Check this answer that was posted yesterday.
http://www.jiskha.com/display.cgi?id=1254361096
Ms.Sue, you are amazing.
You're the amazing one, Reiny. You posted the answer with the link yesterday. :-)
Yes, but you found it so quickly.
I was still looking for it.
Ahh -- I'll let you in on a little secret. <g> I entered IQ test in the little Search box in the upper right corner of the Jiskha screen. Boom! Your post popped right up.
Thanks for the site. Is this the right formula:
P(-1 < z < 1) = 0.683
To find the probability that a person will score between 90 and 110 on an IQ test that is normally distributed with a mean of 100 and a standard deviation of 10, we can use the properties of the standard normal distribution.
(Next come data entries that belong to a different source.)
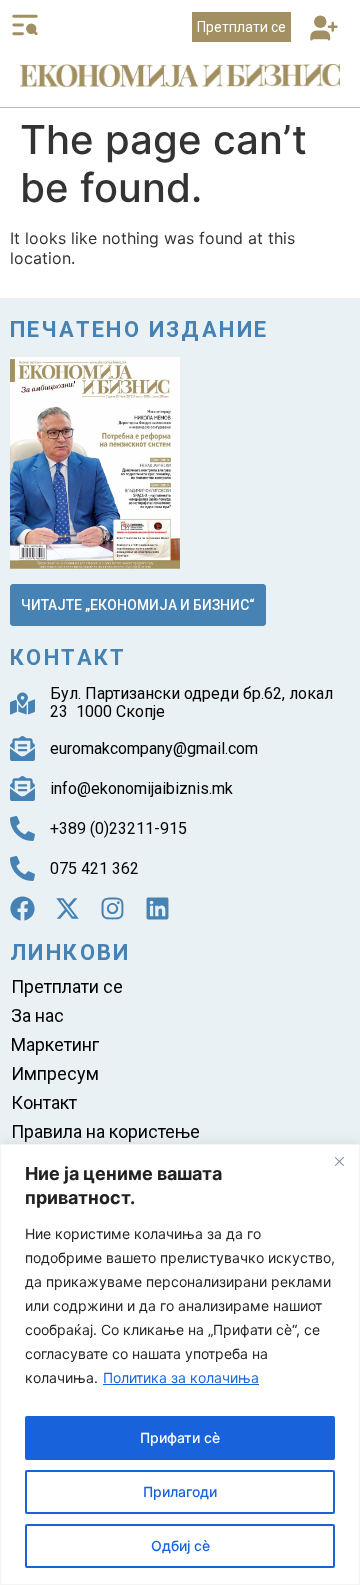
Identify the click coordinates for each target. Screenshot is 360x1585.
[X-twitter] (67, 908)
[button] (323, 29)
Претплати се (67, 986)
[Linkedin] (157, 908)
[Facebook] (22, 908)
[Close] (339, 1161)
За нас (37, 1015)
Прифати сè (180, 1437)
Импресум (55, 1073)
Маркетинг (55, 1044)
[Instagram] (112, 908)
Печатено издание (139, 329)
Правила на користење (105, 1131)
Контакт (44, 1102)
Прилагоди (180, 1491)
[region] (180, 1364)
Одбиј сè (180, 1545)
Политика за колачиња (181, 1377)
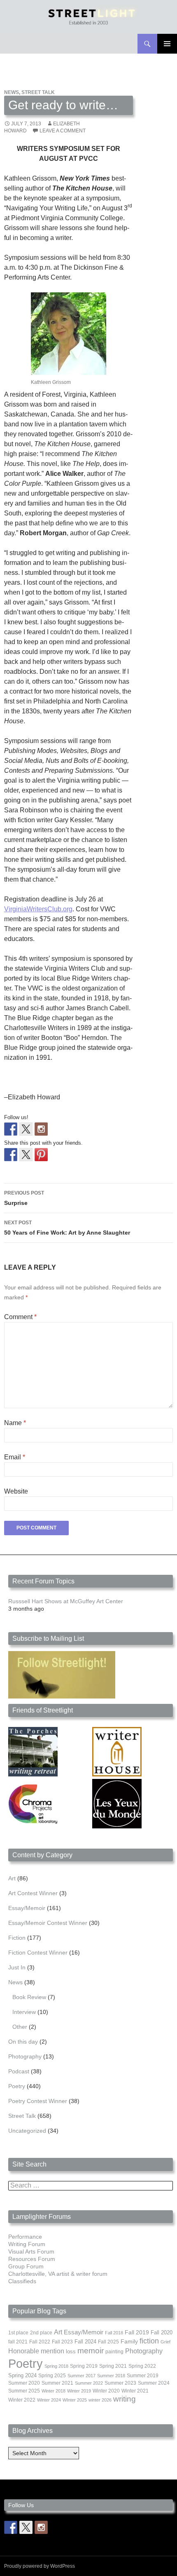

1. Convert the raw scores to z-scores:
To convert a raw score to a z-score, we use the formula:
z = (x - μ) / σ
For a score of 90:
z1 = (90 - 100) / 10 = -1
For a score of 110:
z2 = (110 - 100) / 10 = 1
2. Find the probability associated with each z-score using a standard normal distribution table or a calculator. The table provides the area under the curve to the left of a given z-score.
Using the standard normal distribution table, the area to the left of a z-score of -1 is approximately 0.1587.
The area to the left of a z-score of 1 is also approximately 0.8413.
3. Calculate the probability of scoring between 90 and 110:
The probability of scoring between 90 and 110 can be calculated by subtracting the area to the left of a z-score of -1 from the area to the left of a z-score of 1.
P(90 ≤ X ≤ 110) = P(Z ≤ 1) - P(Z ≤ -1)
= 0.8413 - 0.1587
= 0.6826
Therefore, the probability that a person who takes the test will score between 90 and 110 is approximately 0.6826 or 68.26%.